● **CONSIGNES**:
1. Relevez toutes les décisions du Conseil d'État citées dans le texte sur les titres de participation, avec leur date.
2. Selon l'extrait choisi, à quelle date l'Administration apprécie-t-elle les critères qui caractérisent les titres de participation ?
3. Poursuivez le texte sur les titres de participation et le régime des plus-values à long terme à partir de sa dernière phrase.

● **EXTRAIT CHOISI**:
=-=-=-=-=

Titres de participation et régime des PVLT : l’Administration publie des précisions d’importance au BOFiP

Le 3 avril 2024, l’Administration a (enfin !) amendé ses commentaires au BOFiP afférents à la qualification de titres de participation et aux modalités d’imposition des plus-values à long terme pour tirer les conséquences des jurisprudences du Conseil d’Etat en la matière dont certaines ont été rendues il y a près de 7 ans (notamment, des décisions Société Orange Participations du 14 juin 2017, SA L’Air Liquide du 15 novembre 2021, ou encore SA Crédit Agricole du 8 novembre 2019).

Nous regretterons des commentaires lacunaires, voire énigmatiques, concernant deux sujets pourtant majeurs, à savoir d’une part la possibilité d’inscrire en titres de placement les titres issus d’une augmentation de capital alors que les titres anciens sont inscrits en titre de participation (I) et, d’autre part, les modalités de détermination du résultat net à prendre en compte pour le fait générateur de la QPFC, i.e. ce résultat doit-il inclure les dotations et reprises de provisions (II).

Qualification de titres de participation (BOI-BIC-PVMV-30-10)

Date d’appréciation des critères caractérisant les titres de participation

Pour mémoire, constituent des titres de participation certains titres expressément visés par la loi fiscale, ainsi que les parts ou actions de sociétés revêtant ce caractère sur le plan comptable, c’est-à-dire ceux dont la possession durable est estimée utile à l’activité de l’entreprise notamment parce qu’elle permet d’exercer une influence sur la société émettrice des titres ou d’en assurer le contrôle.

Cette définition, initialement retenue par le PCG de 1982, a été reprise et précisée par le juge de l’impôt (notamment CE, 20 octobre 2010, n°314247, Sté Alphaprim et n°314248, Sté Hyper Primeurs, CE, 20 mai 2016, n°392527, Selarl L, ou, plus récemment, CE, 22 juillet 2022, n°449444, Areva).

Dans ses commentaires au BOFiP, l’Administration indique, de longue date, que les critères caractérisant les titres de participation, qui reposent, pour une large part sur les objectifs poursuivis par l’actionnaire lors de leur achat, s’apprécient donc à la date d’acquisition initiale des titres.

Elle précise, à cet égard, que tout actif ayant vocation à être cédé à terme, un projet de cession d’une participation ne constitue pas, en soi, un événement susceptible de remettre en cause l’intention ayant présidé à l’acquisition initiale. Ainsi, l’Administration considère qu’en cas de recapitalisation d’une filiale avant sa cession à plus ou moins brève échéance, les titres nouvellement émis et acquis reçoivent la même nature de titres de participation que l’ensemble des titres déjà détenus au sein de la filiale.

=-=-=-=-=

● **SECTION DES DONNÉES**:
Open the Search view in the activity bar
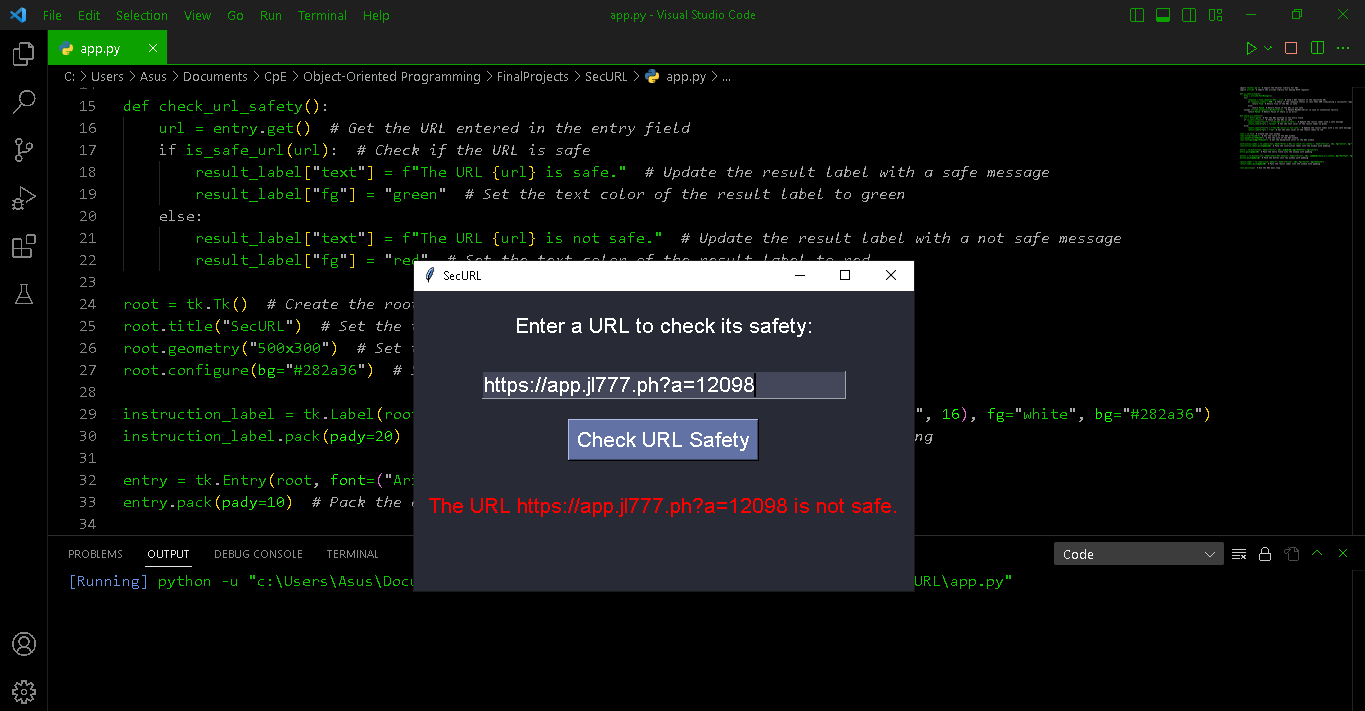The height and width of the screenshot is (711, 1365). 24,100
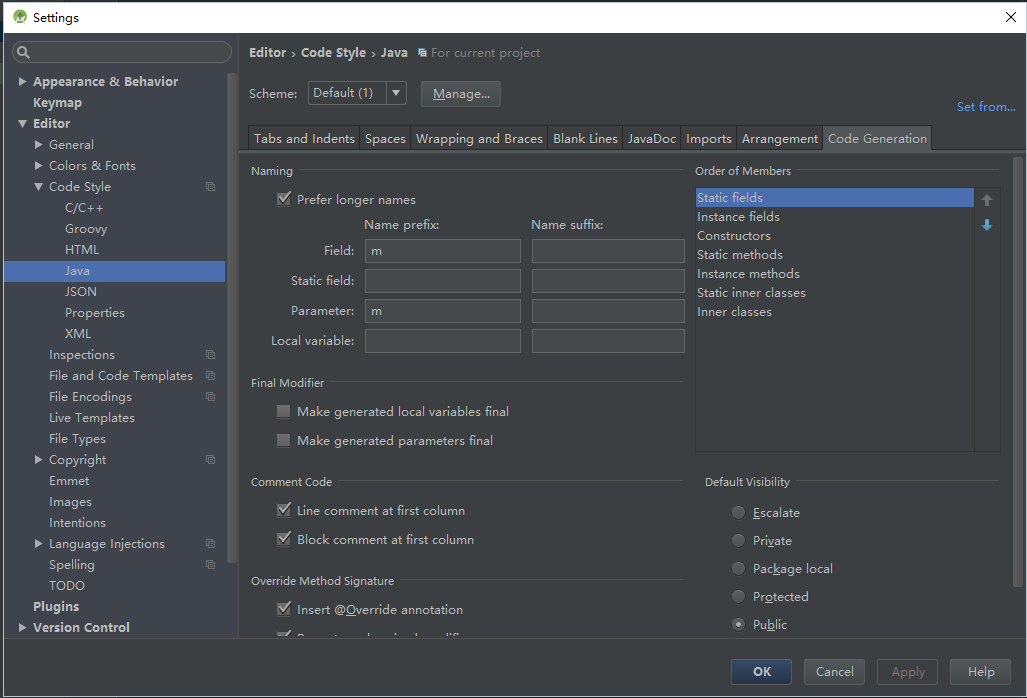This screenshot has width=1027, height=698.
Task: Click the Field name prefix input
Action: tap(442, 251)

=-=-=-=-=

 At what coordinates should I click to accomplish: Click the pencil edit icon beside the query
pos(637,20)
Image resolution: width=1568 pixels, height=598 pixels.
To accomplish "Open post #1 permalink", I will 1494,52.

=-=-=-=-=

● **RÉPONSES**:
1.
- Société Orange Participations, 14 juin 2017
- SA L'Air Liquide, 15 novembre 2021
- SA Crédit Agricole, 8 novembre 2019
- Sté Alphaprim, 20 octobre 2010
- Sté Hyper Primeurs, 20 octobre 2010
- Selarl L, 20 mai 2016
- Areva, 22 juillet 2022

2. À la date d'acquisition initiale des titres.

3.
Le Conseil d’État a toutefois retenu une approche différente, dans une décision SA Crédit Agricole très remarquée (CE, 8 novembre 2019, n°422377, SA Crédit Agricole). Il y a ainsi jugé que la qualification comptable de titres de participation donnée aux titres d’une société détenus par un établissement de crédit ne faisait pas obstacle, par elle-même, à ce que les titres acquis postérieurement au sein de cette même société puissent recevoir une qualification comptable différente, en fonction de l’intention de l’acquéreur à la date de leur achat ou de leur souscription.

Pour autant, cette décision a été rendue après consultation de l’ANC dans un contexte d’application de la règlementation comptable propre aux établissements bancaires et dérogatoire au PCG.

La question de sa transposition aux entreprises industrielles et commerciales qui relèvent du PCG divise, à ce jour encore, auteurs et praticiens, et le Conseil d’Etat n’a pas encore eu l’occasion de trancher la question.

L’Administration vient tirer, de manière nouvelle, les conséquences de la décision SA Crédit Agricole, mais sans prendre position de manière claire sur le sujet.

Elle complète sa doctrine en indiquant désormais que « la qualification comptable donnée aux titres nouvellement acquis n’est pas nécessairement conditionnée à celle attribuée lors d’une acquisition antérieure » (§ 98 amendé).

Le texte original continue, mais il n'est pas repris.